PrEP guards against HIV, and only HIV. It does nothing against chlamydia, gonorrhea, or syphilis, and it doesn't prevent pregnancy. Ongoing testing is part of being on PrEP. People sometimes drop condoms once they start PrEP and are surprised by a gonorrhea or syphilis diagnosis a few months later.

  • PrEP does not prevent chlamydia, gonorrhea, or syphilis. These bacterial STIs spread through the same contact PrEP can't touch.
  • PrEP does not prevent pregnancy; you'll need separate contraception if that's a concern.
  • PrEP does not work as a one-off after exposure — that's PEP's job.

How PrEP fits with the rest of your prevention

Think of PrEP as one strong layer rather than the whole roof. Condoms add protection against the STIs PrEP misses. Routine STI screening catches infections early, before they cause complications or spread — if you're on PrEP, build a regular schedule to get tested. If you've had a specific risky encounter and are wondering how soon a test will pick something up, the guide on when to test after exposure explains the timing for each infection.

Prevention also works at the community level. When people living with HIV are diagnosed and treated effectively, the virus becomes untransmittable through sex, so earlier hiv treatment can help prevention is part of the same picture as your own PrEP. Vaccines round it out: hepatitis B and HPV vaccination protect against infections PrEP and condoms don't fully cover.

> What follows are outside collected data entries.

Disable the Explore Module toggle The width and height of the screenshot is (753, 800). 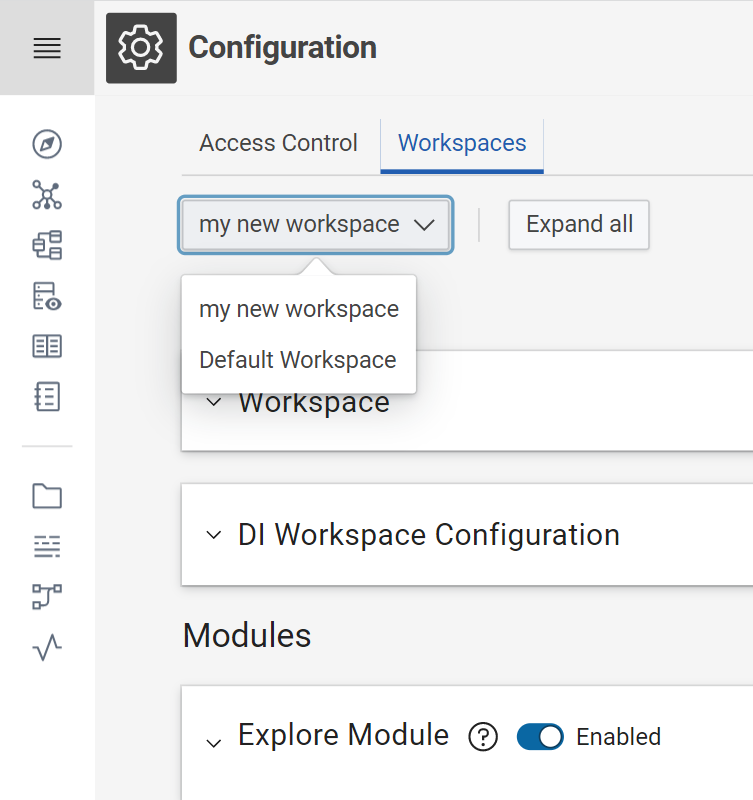[540, 737]
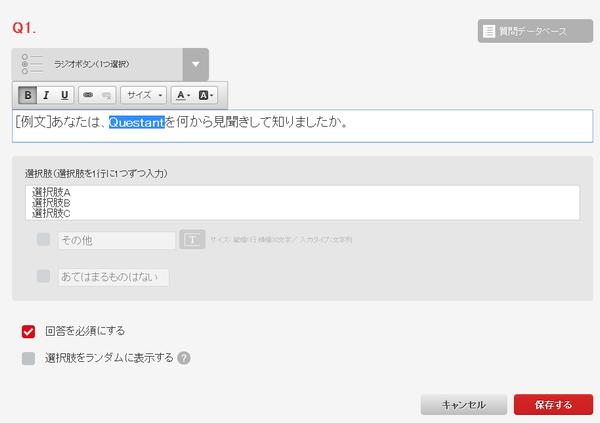Open the text color picker
Screen dimensions: 600x423
[x=182, y=95]
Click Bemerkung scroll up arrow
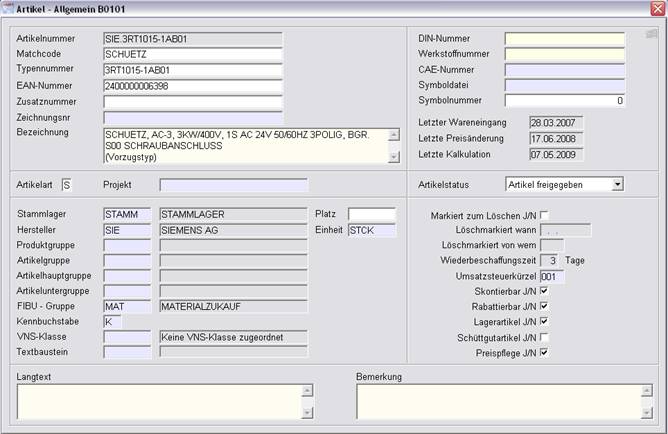Screen dimensions: 668x434 (x=644, y=390)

When to talk to a clinician

Reach out before you start, not after a scare, if you think PrEP might fit your life: a new partner whose status you don't know, a partner living with HIV, inconsistent condom use, or injection drug use. Talk to a clinician too if you've started PrEP but keep missing doses, if you've had a possible exposure during the ramp-up window before protection kicked in, or if you develop symptoms of another STI. And if a high-risk exposure just happened and you're not yet protected, ask about PEP the same day — hours matter there.